Bowie State University PARE Research
Kari Debbink, Bowie State University
Treating bacterial diseases is increasingly complicated by widespread development of antibiotic-resistant strains. While many factors drive antibiotic resistance including inappropriate prescription and use in hospital settings, agricultural uses are also hypothesized to impact development of drug-resistant microbes. Antibiotics are used in agriculture to prevent and treat diseases in livestock, thus protecting our food sources. However, over half of all antibiotics used in the United States every year are used non-therapeutically to increase livestock growth, and the impact of this use in livestock on the development of drug resistance in human pathogens is not well studied. The PARE project (Assessing the Prevalence of Antibiotic-Resistance in the Environment) is an initiative aimed at involving undergraduates in measuring antibiotic resistance of bacteria found in soil samples from a variety of sites across the United States. Bowie State University students will map antibiotic resistance in and around Bowie, Maryland, comparing agricultural and non-agricultural sites as well different antibotics.
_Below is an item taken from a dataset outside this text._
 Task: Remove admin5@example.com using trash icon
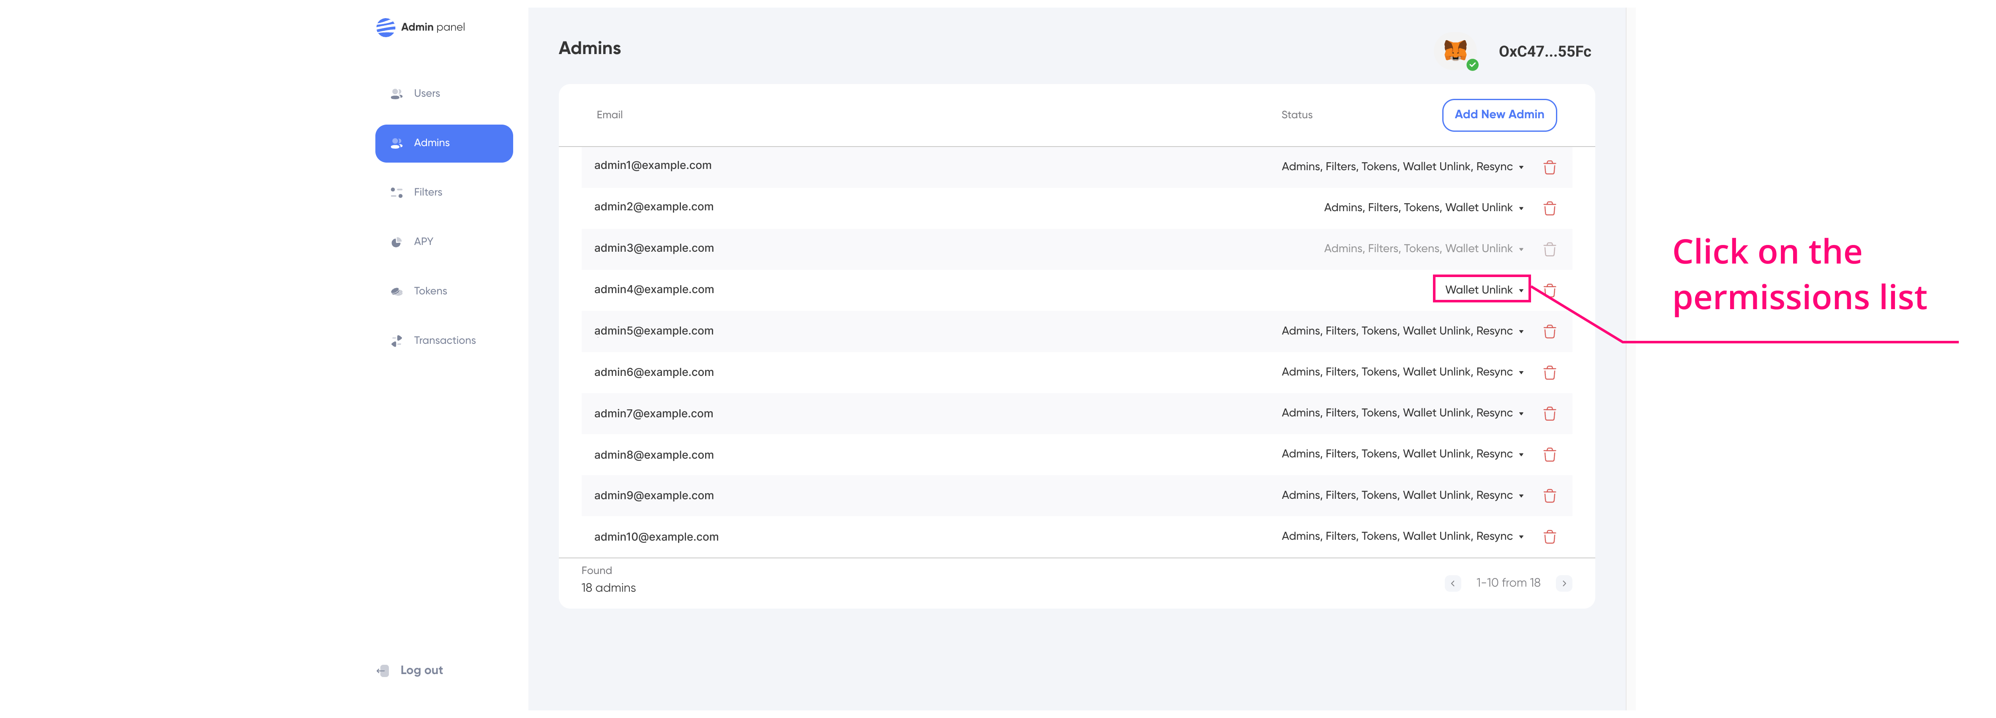pyautogui.click(x=1549, y=332)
Substrate specificity investigations using bioinformatics, site-directed mutagenesis, and in vitro enzyme assays
Carol Price, University of Virginia-Main Campus
Can the function (substrate specificity) of an enzyme be changed via site specific mutagenesis? For this question, students are provided with a plasmid encoding an enzyme with a demonstrated function (in vitro). They are then charged with choosing a mutation in the active site that they believe will change substrate specificity, introducing the mutation, purifying the mutant protein, and studying the enzyme activity of that mutant relative to the wild-type.

CRISPR-Cas9, Pancreatic Cancer, and Science Identity
Latanya Hammonds-Odie, Georgia Gwinnett College
At GGC, we have a history of providing all biology majors with meaningful laboratory experiences. For example, in our Cell Biology course that all majors are required to take, students learn to culture mammalian cells and design their own experiments using these cells. We plan to extend the in silico research of students into "wet bench" investigations for another course. Each student group would develop a rationale for their selection of gene(s) based on differential expression and on the current human pancreatic cancer research literature. They would design and implement a CRISPR-Cas9 deletion strategy to reduce specific gene expression that would be confirmed using immunoblotting and/or immunocytochemistry. Students would measure the proliferation, migration, and apoptosis of the control and the modified pancreatic cancer cells to assess the impact of their genetic manipulation. Harnessing the power of next-generation sequencing analysis with the ability to target specific genes for a reduction in expression will add to the knowledge base in the field; while allowing students to perform techniques that they have only explored in a lecture setting. For the students, the degree of ownership in the project, the stated confidence in the ability to "think like a scientist" and the ability to perform specific techniques should increase to a level comparable to a one-on-one mentored research experience.

Genetic Diversity and phylogenetic studies of Mushrooms in the Bowie State University Campus
George Ude, Bowie State University
The goal of my CURE is to have students be able to study biodiversity and genetic relationships among species. Students will utilize DNA barcoding techniques and other DNA fingerprinting techniques to study mushroom collections from Bowie State University ecosystem.

Aging through Genes
Tyesha Burks, Bowie State University

Using gene editing tool CRISPR/Cas9 to study activating and deactivating mutations and their role in pancreatic cancer.
irfana muqbil, University of Detroit Mercy
This lab project will allow undergraduate students to conduct actual bench research to understand gain-of-function and loss-of-function mutation in relation to cancer. The project will be a team driven effort in which each student will be involved and responsible for the completion of the project. students will be trained in basic lab skills, safety and techniques with the hope that students will be able to apply these in gene editing projects.